Felipe Massa set the fastest Barcelona lap of F1 pre-season testing on Thursday. BEN ANDERSON and KARUN CHANDHOK believe the true picture of Williams's 2015 potential has started to emerge

Fans of the Williams Formula 1 team may well be getting excited as we come towards the end of pre-season testing, and perhaps with good reason.

The first two tests of 2015 have been solid, but deliberately unspectacular for the Grove-based F1 squad. It has quietly gone about its business, focusing on the basics of the FW37's set-up, trying to improve areas of operational weakness last year (such as pitstops), and putting plenty of mileage on a Mercedes engine that must do more races this year before it can be changed without incurring penalty.

Meanwhile, the world champion works Mercedes squad has caught the eye with ominous long-run pace and frighteningly fast laptimes on the medium-compound Pirelli tyres.

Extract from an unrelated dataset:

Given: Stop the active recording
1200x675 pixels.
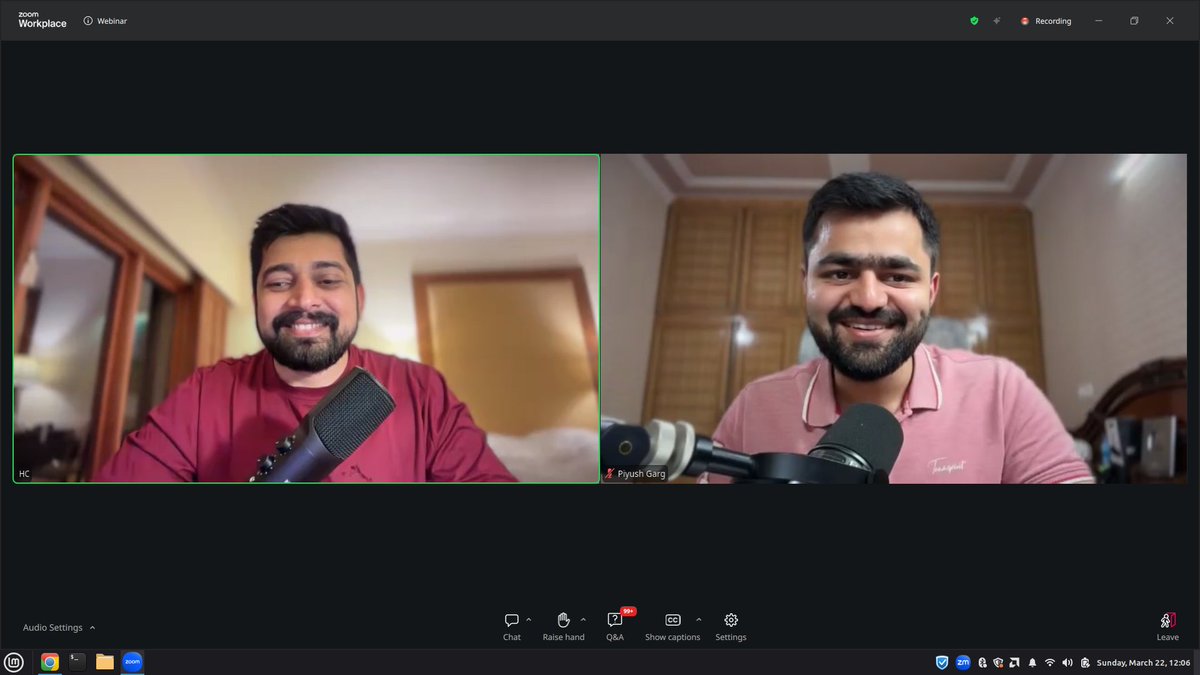Looking at the screenshot, I should 1046,20.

At last week's Barcelona test, new Mercedes customer Lotus set the ultimate pace, thanks to Romain Grosjean's last-day flier on supersoft rubber, but Nico Rosberg was less than 0.3s slower in the W06 - on mediums.

Williams will be hoping to have closed up on Mercedes over the winter © XPB

Such similar pace between cars on tyres two full steps different in compound is remarkable, and although he tried to play it down afterwards, Rosberg's lap was also fractionally faster than anything Red Bull, Ferrari or Williams managed on the soft tyre last week...

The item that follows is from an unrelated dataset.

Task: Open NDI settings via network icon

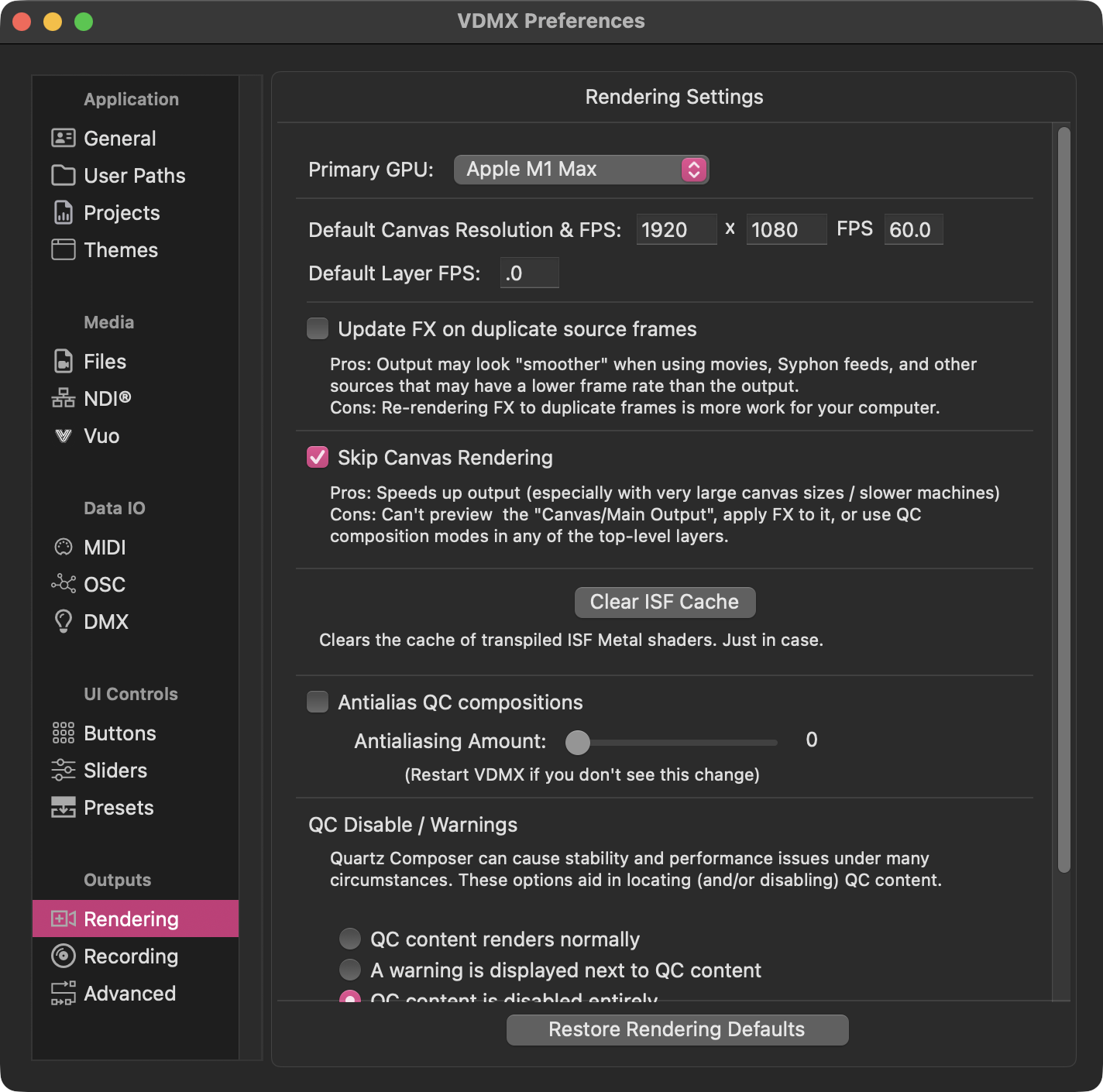Action: [63, 399]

But all the teams will claim the second test meant little, and that this final one is the test that counts - the one where they need to get their collective acts together in readiness for the first race in Melbourne.

Today, for the first time, we got a glimpse of what Williams might be able to do this year. Felipe Massa set the fastest lap of the Circuit de Catalunya so far in pre-season testing. The Brazilian's 1m23.500s best lap on soft tyres - an effort he described as a "good lap" - was over three seconds faster than Williams managed to qualify on here last year (on one of its weaker circuits).

Perhaps more encouraging than the headline laptime is that Massa managed to lap within roughly three tenths of Rosberg's eye-catching effort from the last test when the FW37 was shod with medium tyres.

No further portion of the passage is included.